Катя сидит рядом с Сорокиной и молчит. Тим устроил ей настоящий разнос, когда вчера наконец явился домой: весь в какой-то известке, даже волосы будто поседевшие, усталый, голодный… И принес салатов в коробках и курицу-гриль, не желая утруждать жену, у которой строгий постельный режим, и желая эту самую жену пожалеть, накормить и, возможно, порадовать тем, что ремонт идет, и очень хорошо идет — несмотря на то что пришлось выгнать двоих халтурщиков. И на него — совсем не в связи с увольнением, а просто так — упал со стремянки мешок с финишной отделочной штукатуркой. Упал и немножко порвался. И еще какие-то гвозди упали в коробках. И такая штука, похожая на огромный штопор, которой в огромном же ведре замешивают эту… финишную штукатурку. И раз штукатурка финишная, то это неким образом намекает, что рано или поздно все закончится — и закончится, само собой, хорошо! Даже прекрасно закончится. И, как только Катя сможет встать, он ей покажет, как теперь у них в комнате и кухне… Да, он приехал домой, а тут — и в комнате, и в кухне — какие-то совершенно посторонние люди! Ладно, Игоря Лысенко он знает… а это что за баба с мрачной физиономией приканчивает бутыль самого лучшего дедушкиного вина?! И где его собственная жена?!
— Тим, ты мою оранжевую куртку случайно не выбросил? — прокричала откуда-то издалека эта самая жена, и тут он ее и обнаружил: вспотевшую, всклокоченную и явно с температурой, роющуюся в кладовой, где его мама держала грязное белье. И это самое грязное белье было вывернуто на всеобщее обозрение — и, конечно же, никакой оранжевой куртки там и в помине не было, потому что он сам отнес ее на помойку, о чем немедленно и сообщил.
— А штаны? — упавшим голосом спросила жена. — Бледно-голубые такие… любимые мои! Штаны ты что, тоже выбросил?!
— Зачем их было выбрасывать? — мрачно поинтересовался он, явно желая схватить ее за шкирку, и отнести в постель, и поставить ей градусник, и очень строго спросить, пила ли она лекарства, и не должен ли он ее привязывать к койке перед уходом на работу как совершенно невменяемую и буйную?! Однако он все же был хорошо воспитан, что называется, из приличной семьи… и не мог при посторонних прямо с порога проделывать с ней все это, хотя руки у него так и чесались!
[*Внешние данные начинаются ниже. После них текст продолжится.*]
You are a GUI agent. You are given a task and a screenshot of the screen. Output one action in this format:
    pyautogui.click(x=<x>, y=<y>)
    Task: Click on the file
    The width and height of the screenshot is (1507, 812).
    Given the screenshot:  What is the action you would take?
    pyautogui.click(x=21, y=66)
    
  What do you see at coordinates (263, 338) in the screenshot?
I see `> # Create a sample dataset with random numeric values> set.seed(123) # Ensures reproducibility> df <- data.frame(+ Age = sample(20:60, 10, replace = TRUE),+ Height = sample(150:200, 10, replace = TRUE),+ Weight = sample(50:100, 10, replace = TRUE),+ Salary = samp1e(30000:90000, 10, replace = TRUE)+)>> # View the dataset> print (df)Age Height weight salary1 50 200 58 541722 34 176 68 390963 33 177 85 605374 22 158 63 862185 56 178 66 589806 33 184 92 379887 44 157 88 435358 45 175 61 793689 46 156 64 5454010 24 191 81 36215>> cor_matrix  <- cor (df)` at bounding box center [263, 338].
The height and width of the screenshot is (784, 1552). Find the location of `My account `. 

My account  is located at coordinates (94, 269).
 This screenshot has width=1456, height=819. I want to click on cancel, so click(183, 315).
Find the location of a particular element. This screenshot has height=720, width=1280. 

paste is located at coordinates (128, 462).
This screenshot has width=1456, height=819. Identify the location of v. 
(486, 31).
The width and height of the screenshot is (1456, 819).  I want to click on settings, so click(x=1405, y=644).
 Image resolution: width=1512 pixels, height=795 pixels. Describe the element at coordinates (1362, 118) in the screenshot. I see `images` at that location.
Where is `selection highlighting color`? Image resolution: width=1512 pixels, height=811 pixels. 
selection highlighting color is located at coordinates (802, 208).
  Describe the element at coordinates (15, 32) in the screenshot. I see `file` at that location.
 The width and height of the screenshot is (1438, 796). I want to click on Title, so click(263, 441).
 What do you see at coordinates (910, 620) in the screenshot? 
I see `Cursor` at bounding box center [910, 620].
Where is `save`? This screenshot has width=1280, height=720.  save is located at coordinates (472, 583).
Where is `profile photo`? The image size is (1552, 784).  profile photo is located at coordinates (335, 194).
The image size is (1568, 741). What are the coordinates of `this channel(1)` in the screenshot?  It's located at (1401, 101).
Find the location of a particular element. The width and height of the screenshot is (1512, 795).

Поэтому он сначала поставил пакет с покупками на стол, а затем уже проинформировал свою прекрасную половину, что дырки на штанах — это было так и задумано, и он их, конечно, выбрасывать не стал, хотя они и были изгвазданы дальше некуда. И что штаны он сначала хотел сам выстирать, но потом передумал и отнес в химчистку.
— Да?! — вскричала она, будто не веря своим ушам, и эта чрезмерная экзальтация даже покоробила его. Как и то, что никто из присутствующих и не думал покинуть их дом, хотя время приличных посещений прошло — час был уже хорошо одиннадцатый. — Ты передумал?! А куртку, значит, все-таки выбросил! А карманы, карманы ты проверил? У меня там нужные бумажки оставались… которые ты, конечно же, посчитал ненужными и тоже выкинул! — обличительно-гневно закончила она, и это было совсем уж обидно, потому что никаких ее бумажек он не выбрасывал, хотя, разумеется, это был просто мусор! Однако он не привык выбрасывать ничего, что ему не принадлежало, о чем немедленно ей и сообщил.
— Вот то, что ты ищешь, — совсем уже холодно сказал Тим, вручая прозрачный пакет: использованная салфетка, на которой она в кафе что-то начеркала, пенсионного вида леденец и сломанная зажигалка. — Да, а носовой платок, который тоже был в твоем кармане, я таки выкинул, извини. Он был весь в грязи и разорван.